Vous avez gagné le gros lot(lo):

Il s’agissait bien sûr de Ségolène Royal faisant la une du magazine Closer, à une époque où elle ne faisait pas de procès aux journaux qui utilisaient son image. Sgolne_1

C’était relativement facile, d’autant que le titre de la photo, "Sgo_maillot", ne laissait que peu de doutes quant à la réponse!

Cela étant, je tiens à dire à ceux qui, de façon ignominieuse, m’accusent d’avoir inventé ce jeu pour masquer mon absence, je tiens à leur dire … qu’ils ont entièrement raison.

Je laisserais le mot de la fin à Ginette, mise en cause précédemment, et qui me confiait:

" Eéééé, laissez les dire Lenonce, tous ces cabestrons, ah, y bitent que dalle! Même si y z’ont deviné que mon voeu à la Bonne Mère c’était pour que mon Lucien soye un peu moins mou du sboub … Et que maintenant c’est le plus beau chibre de l’ Estaque (se prononce laisse-ta-queue). Alora, faites pas caguer Lenonce, ke sinon, je viens vous coller un pastisson, qui attendra pas la station (de tramvé)."

Lenonce

« Les Echos » refuse la loi du marché qui le fait vivre

Quand vous ouvrez un journal économique comme Les Echos, la Tribune, Investir ou Le Revenu français, que lisez-vous ?

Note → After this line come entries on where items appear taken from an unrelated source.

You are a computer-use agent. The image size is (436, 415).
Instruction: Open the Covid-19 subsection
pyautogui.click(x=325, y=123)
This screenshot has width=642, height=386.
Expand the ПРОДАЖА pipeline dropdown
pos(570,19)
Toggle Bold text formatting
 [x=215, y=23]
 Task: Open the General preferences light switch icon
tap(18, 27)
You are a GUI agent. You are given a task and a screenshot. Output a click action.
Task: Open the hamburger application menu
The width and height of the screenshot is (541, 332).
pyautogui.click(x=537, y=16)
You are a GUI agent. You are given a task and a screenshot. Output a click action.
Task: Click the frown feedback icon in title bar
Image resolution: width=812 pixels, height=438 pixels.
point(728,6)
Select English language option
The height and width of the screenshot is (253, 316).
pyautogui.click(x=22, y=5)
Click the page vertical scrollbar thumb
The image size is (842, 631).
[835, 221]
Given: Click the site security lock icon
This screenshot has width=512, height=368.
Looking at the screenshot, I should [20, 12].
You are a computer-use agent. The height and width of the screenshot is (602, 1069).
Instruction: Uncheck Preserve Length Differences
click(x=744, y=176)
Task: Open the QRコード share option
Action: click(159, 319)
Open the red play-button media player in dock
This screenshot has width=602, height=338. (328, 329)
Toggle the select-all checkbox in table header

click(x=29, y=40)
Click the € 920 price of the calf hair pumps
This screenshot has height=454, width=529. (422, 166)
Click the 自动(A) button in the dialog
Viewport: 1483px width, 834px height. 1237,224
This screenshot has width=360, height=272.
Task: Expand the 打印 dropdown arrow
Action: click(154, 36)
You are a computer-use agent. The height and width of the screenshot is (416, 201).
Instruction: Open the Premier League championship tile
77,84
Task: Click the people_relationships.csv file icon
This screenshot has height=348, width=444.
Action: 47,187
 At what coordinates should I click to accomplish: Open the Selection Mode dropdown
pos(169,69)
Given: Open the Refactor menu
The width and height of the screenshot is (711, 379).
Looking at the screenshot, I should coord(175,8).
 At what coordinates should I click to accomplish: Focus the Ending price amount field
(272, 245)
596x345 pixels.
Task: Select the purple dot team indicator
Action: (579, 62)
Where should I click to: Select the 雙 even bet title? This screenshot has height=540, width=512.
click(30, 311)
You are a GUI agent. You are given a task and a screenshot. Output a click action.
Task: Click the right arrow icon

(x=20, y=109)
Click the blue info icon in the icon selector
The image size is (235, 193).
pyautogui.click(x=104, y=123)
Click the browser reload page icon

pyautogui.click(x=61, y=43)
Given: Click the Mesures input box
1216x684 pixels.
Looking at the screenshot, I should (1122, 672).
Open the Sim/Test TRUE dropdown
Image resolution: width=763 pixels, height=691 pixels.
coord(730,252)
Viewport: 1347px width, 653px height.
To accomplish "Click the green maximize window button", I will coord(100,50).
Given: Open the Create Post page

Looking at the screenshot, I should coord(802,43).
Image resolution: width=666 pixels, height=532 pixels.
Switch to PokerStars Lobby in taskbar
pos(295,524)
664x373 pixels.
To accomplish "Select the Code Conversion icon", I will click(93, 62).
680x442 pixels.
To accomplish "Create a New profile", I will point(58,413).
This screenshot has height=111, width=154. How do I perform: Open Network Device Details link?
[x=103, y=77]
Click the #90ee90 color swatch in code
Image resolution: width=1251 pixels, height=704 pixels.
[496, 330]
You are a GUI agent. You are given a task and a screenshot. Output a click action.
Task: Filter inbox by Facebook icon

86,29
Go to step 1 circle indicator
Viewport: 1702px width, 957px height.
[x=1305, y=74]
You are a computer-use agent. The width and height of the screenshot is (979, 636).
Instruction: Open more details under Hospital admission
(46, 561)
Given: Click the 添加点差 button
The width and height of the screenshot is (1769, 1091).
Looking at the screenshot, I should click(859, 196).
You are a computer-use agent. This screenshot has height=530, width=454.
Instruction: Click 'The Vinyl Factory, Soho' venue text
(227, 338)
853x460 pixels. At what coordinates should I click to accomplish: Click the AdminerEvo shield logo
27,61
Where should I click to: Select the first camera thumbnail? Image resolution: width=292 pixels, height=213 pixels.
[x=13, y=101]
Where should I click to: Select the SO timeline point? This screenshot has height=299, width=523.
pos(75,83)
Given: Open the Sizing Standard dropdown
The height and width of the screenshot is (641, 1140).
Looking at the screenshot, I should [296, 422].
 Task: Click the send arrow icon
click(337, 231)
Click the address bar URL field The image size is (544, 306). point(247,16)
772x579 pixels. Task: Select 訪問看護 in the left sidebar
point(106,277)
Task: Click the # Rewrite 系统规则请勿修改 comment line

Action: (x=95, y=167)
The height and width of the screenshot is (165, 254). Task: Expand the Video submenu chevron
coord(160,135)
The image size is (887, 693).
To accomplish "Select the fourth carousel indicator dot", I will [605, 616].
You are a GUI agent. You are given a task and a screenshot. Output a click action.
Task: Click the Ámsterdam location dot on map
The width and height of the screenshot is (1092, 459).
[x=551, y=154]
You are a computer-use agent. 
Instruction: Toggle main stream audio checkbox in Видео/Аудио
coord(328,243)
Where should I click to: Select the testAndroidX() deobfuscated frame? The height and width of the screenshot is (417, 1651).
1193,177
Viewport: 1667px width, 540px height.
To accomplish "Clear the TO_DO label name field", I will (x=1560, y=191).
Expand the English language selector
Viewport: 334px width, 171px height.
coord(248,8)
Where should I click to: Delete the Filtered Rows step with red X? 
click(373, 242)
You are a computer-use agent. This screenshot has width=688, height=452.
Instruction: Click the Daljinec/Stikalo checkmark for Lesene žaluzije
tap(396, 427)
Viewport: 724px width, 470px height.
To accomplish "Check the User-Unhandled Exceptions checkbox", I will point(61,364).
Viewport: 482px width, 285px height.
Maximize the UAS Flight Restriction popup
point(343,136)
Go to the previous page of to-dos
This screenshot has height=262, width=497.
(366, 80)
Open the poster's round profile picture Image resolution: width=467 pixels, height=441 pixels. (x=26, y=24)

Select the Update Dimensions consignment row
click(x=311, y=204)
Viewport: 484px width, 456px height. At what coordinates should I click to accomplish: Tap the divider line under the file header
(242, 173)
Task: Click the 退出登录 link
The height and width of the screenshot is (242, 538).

"Achetez la société X: opéable, elle devient très attractive", "la société Y licencie xmilliers de salariés: son cours s’envole. Achetez.", "le rachat de la société X par la société Y offre des perspectives de développement intéressantes grâce aux économies d’échelles. Achetez."

Bref, des conseils avisés pour ceux qui souhaitent tirer profit du capitalisme flamboyant. Et tous ces conseils sont écrits par des journalistes qui, dans les colonnes de cette presse économique, évoquent peu (pas) les angoisses du salarié de base. Ce n’est pas pour ça qu’on achète leur canard. Il n’ y a alors pas plus capitaliste que le SNJ-CGT.

Et puis quand ce genre de situation arrive à leur entreprise, c’est à dire leur journal, alors les mêmes journalistes crient au loup, SNJ-CGT en tête, dénoncent une démocratie en danger, et en appellent à Nicolas Sarkozy. C’ est un peu comme si un marchand d’ obus se plaignait d’ avoir eu son entrepôt bombardé !

Je ne sais pas quelle morale en tirer, mais vous avez le week-end pour trouver.